What needs to be done
Transcribe the records below exactly.

--

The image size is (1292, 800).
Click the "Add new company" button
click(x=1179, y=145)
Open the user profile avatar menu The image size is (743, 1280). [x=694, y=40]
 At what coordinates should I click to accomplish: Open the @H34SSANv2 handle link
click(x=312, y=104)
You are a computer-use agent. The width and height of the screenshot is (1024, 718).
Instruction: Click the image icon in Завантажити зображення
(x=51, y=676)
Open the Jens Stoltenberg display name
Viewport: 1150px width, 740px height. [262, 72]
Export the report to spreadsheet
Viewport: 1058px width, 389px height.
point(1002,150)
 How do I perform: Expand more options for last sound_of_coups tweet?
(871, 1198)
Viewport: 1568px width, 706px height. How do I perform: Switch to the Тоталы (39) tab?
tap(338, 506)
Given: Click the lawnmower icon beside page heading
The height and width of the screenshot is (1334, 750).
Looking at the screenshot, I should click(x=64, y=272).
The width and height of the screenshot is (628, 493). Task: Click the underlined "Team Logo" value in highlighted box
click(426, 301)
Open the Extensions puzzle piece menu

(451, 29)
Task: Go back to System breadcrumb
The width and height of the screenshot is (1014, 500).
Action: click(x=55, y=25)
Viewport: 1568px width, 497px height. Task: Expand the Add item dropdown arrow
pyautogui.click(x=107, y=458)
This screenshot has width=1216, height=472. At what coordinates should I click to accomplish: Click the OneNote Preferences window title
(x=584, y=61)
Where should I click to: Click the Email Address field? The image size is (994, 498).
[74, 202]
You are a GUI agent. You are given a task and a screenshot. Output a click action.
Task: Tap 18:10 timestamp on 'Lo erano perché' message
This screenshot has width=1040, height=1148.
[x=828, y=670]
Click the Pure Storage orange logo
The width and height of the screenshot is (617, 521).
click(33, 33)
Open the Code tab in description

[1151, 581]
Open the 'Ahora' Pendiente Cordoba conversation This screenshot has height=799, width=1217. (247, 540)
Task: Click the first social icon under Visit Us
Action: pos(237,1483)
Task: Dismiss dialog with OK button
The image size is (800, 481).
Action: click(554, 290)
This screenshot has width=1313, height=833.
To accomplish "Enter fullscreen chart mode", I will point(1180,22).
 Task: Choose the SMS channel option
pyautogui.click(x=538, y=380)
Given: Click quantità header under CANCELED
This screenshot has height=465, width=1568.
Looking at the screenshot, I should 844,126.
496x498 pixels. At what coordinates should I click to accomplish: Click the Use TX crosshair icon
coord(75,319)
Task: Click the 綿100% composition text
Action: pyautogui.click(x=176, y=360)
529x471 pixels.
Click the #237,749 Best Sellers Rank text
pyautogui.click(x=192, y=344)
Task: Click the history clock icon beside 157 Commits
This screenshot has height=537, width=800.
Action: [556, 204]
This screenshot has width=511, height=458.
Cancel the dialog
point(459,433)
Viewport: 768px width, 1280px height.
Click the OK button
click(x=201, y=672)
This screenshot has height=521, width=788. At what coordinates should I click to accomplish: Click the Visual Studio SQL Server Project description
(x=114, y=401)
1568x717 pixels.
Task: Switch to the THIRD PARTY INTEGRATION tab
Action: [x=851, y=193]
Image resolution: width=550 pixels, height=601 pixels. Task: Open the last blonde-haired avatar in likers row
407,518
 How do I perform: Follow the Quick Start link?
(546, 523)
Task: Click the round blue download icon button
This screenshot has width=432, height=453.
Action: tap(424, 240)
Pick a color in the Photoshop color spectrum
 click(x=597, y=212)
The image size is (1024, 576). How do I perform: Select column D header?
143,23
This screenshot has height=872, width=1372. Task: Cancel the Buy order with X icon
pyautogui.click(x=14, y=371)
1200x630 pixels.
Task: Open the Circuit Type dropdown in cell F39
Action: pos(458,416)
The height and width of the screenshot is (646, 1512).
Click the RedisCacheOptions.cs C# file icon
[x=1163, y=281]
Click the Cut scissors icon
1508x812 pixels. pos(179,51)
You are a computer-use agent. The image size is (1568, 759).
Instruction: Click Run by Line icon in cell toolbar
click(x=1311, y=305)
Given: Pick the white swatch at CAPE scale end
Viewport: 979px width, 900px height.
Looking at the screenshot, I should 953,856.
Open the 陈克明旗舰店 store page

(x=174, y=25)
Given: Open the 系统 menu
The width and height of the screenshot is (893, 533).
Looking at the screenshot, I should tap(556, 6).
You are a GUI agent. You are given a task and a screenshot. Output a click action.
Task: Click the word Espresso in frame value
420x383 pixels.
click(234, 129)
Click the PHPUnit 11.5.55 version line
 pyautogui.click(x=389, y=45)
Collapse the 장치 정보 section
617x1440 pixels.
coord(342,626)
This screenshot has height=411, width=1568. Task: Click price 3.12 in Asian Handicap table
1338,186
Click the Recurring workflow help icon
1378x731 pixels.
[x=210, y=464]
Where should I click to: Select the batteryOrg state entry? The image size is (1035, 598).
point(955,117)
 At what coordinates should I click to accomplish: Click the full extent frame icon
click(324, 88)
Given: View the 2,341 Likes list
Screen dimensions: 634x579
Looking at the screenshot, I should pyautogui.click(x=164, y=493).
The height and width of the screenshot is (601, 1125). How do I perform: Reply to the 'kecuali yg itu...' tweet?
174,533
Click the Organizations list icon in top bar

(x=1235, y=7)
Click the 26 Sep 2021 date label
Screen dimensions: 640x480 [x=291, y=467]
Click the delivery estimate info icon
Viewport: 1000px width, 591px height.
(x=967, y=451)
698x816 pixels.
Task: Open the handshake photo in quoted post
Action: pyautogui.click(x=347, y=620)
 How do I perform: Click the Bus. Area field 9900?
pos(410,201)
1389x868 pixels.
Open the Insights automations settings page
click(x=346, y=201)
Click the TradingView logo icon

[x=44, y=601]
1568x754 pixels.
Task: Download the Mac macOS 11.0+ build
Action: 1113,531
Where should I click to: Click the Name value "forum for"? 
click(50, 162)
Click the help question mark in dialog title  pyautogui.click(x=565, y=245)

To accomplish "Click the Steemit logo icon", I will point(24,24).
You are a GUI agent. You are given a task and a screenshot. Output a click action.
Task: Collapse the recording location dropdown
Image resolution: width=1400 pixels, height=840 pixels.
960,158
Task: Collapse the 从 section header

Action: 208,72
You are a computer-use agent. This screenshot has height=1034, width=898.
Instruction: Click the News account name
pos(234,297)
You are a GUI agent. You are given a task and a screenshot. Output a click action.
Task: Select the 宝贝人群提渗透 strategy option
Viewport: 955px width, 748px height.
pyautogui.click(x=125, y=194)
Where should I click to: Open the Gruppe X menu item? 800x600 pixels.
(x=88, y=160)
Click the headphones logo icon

--

Result for this exercise
The image size is (1292, 800).
Click the "Add new company" button
click(x=1179, y=145)
Open the user profile avatar menu The image size is (743, 1280). [x=694, y=40]
 At what coordinates should I click to accomplish: Open the @H34SSANv2 handle link
click(x=312, y=104)
You are a computer-use agent. The width and height of the screenshot is (1024, 718).
Instruction: Click the image icon in Завантажити зображення
(x=51, y=676)
Open the Jens Stoltenberg display name
Viewport: 1150px width, 740px height. [262, 72]
Export the report to spreadsheet
Viewport: 1058px width, 389px height.
point(1002,150)
 How do I perform: Expand more options for last sound_of_coups tweet?
(871, 1198)
Viewport: 1568px width, 706px height. How do I perform: Switch to the Тоталы (39) tab?
tap(338, 506)
Given: Click the lawnmower icon beside page heading
The height and width of the screenshot is (1334, 750).
Looking at the screenshot, I should click(x=64, y=272).
The width and height of the screenshot is (628, 493). Task: Click the underlined "Team Logo" value in highlighted box
click(426, 301)
Open the Extensions puzzle piece menu

(451, 29)
Task: Go back to System breadcrumb
The width and height of the screenshot is (1014, 500).
Action: click(x=55, y=25)
Viewport: 1568px width, 497px height. Task: Expand the Add item dropdown arrow
pyautogui.click(x=107, y=458)
This screenshot has width=1216, height=472. At what coordinates should I click to accomplish: Click the OneNote Preferences window title
(x=584, y=61)
Where should I click to: Click the Email Address field? The image size is (994, 498).
[74, 202]
You are a GUI agent. You are given a task and a screenshot. Output a click action.
Task: Tap 18:10 timestamp on 'Lo erano perché' message
This screenshot has width=1040, height=1148.
[x=828, y=670]
Click the Pure Storage orange logo
The width and height of the screenshot is (617, 521).
click(33, 33)
Open the Code tab in description

[1151, 581]
Open the 'Ahora' Pendiente Cordoba conversation This screenshot has height=799, width=1217. (247, 540)
Task: Click the first social icon under Visit Us
Action: pos(237,1483)
Task: Dismiss dialog with OK button
The image size is (800, 481).
Action: click(554, 290)
This screenshot has width=1313, height=833.
To accomplish "Enter fullscreen chart mode", I will point(1180,22).
 Task: Choose the SMS channel option
pyautogui.click(x=538, y=380)
Given: Click quantità header under CANCELED
This screenshot has height=465, width=1568.
Looking at the screenshot, I should 844,126.
496x498 pixels. At what coordinates should I click to accomplish: Click the Use TX crosshair icon
coord(75,319)
Task: Click the 綿100% composition text
Action: pyautogui.click(x=176, y=360)
529x471 pixels.
Click the #237,749 Best Sellers Rank text
pyautogui.click(x=192, y=344)
Task: Click the history clock icon beside 157 Commits
This screenshot has height=537, width=800.
Action: [556, 204]
This screenshot has width=511, height=458.
Cancel the dialog
point(459,433)
Viewport: 768px width, 1280px height.
Click the OK button
click(x=201, y=672)
This screenshot has height=521, width=788. At what coordinates should I click to accomplish: Click the Visual Studio SQL Server Project description
(x=114, y=401)
1568x717 pixels.
Task: Switch to the THIRD PARTY INTEGRATION tab
Action: [x=851, y=193]
Image resolution: width=550 pixels, height=601 pixels. Task: Open the last blonde-haired avatar in likers row
407,518
 How do I perform: Follow the Quick Start link?
(546, 523)
Task: Click the round blue download icon button
This screenshot has width=432, height=453.
Action: tap(424, 240)
Pick a color in the Photoshop color spectrum
 click(x=597, y=212)
The image size is (1024, 576). How do I perform: Select column D header?
143,23
This screenshot has height=872, width=1372. Task: Cancel the Buy order with X icon
pyautogui.click(x=14, y=371)
1200x630 pixels.
Task: Open the Circuit Type dropdown in cell F39
Action: pos(458,416)
The height and width of the screenshot is (646, 1512).
Click the RedisCacheOptions.cs C# file icon
[x=1163, y=281]
Click the Cut scissors icon
1508x812 pixels. pos(179,51)
You are a computer-use agent. The image size is (1568, 759).
Instruction: Click Run by Line icon in cell toolbar
click(x=1311, y=305)
Given: Pick the white swatch at CAPE scale end
Viewport: 979px width, 900px height.
Looking at the screenshot, I should 953,856.
Open the 陈克明旗舰店 store page

(x=174, y=25)
Given: Open the 系统 menu
The width and height of the screenshot is (893, 533).
Looking at the screenshot, I should tap(556, 6).
You are a GUI agent. You are given a task and a screenshot. Output a click action.
Task: Click the word Espresso in frame value
420x383 pixels.
click(234, 129)
Click the PHPUnit 11.5.55 version line
 pyautogui.click(x=389, y=45)
Collapse the 장치 정보 section
617x1440 pixels.
coord(342,626)
This screenshot has height=411, width=1568. Task: Click price 3.12 in Asian Handicap table
1338,186
Click the Recurring workflow help icon
1378x731 pixels.
[x=210, y=464]
Where should I click to: Select the batteryOrg state entry? The image size is (1035, 598).
point(955,117)
 At what coordinates should I click to accomplish: Click the full extent frame icon
click(324, 88)
Given: View the 2,341 Likes list
Screen dimensions: 634x579
Looking at the screenshot, I should pyautogui.click(x=164, y=493).
The height and width of the screenshot is (601, 1125). How do I perform: Reply to the 'kecuali yg itu...' tweet?
174,533
Click the Organizations list icon in top bar

(x=1235, y=7)
Click the 26 Sep 2021 date label
Screen dimensions: 640x480 [x=291, y=467]
Click the delivery estimate info icon
Viewport: 1000px width, 591px height.
(x=967, y=451)
698x816 pixels.
Task: Open the handshake photo in quoted post
Action: pyautogui.click(x=347, y=620)
 How do I perform: Click the Bus. Area field 9900?
pos(410,201)
1389x868 pixels.
Open the Insights automations settings page
click(x=346, y=201)
Click the TradingView logo icon

[x=44, y=601]
1568x754 pixels.
Task: Download the Mac macOS 11.0+ build
Action: 1113,531
Where should I click to: Click the Name value "forum for"? 
click(50, 162)
Click the help question mark in dialog title  pyautogui.click(x=565, y=245)

To accomplish "Click the Steemit logo icon", I will point(24,24).
You are a GUI agent. You are given a task and a screenshot. Output a click action.
Task: Collapse the recording location dropdown
Image resolution: width=1400 pixels, height=840 pixels.
960,158
Task: Collapse the 从 section header

Action: 208,72
You are a computer-use agent. This screenshot has height=1034, width=898.
Instruction: Click the News account name
pos(234,297)
You are a GUI agent. You are given a task and a screenshot. Output a click action.
Task: Select the 宝贝人群提渗透 strategy option
Viewport: 955px width, 748px height.
pyautogui.click(x=125, y=194)
Where should I click to: Open the Gruppe X menu item? 800x600 pixels.
(x=88, y=160)
Click the headphones logo icon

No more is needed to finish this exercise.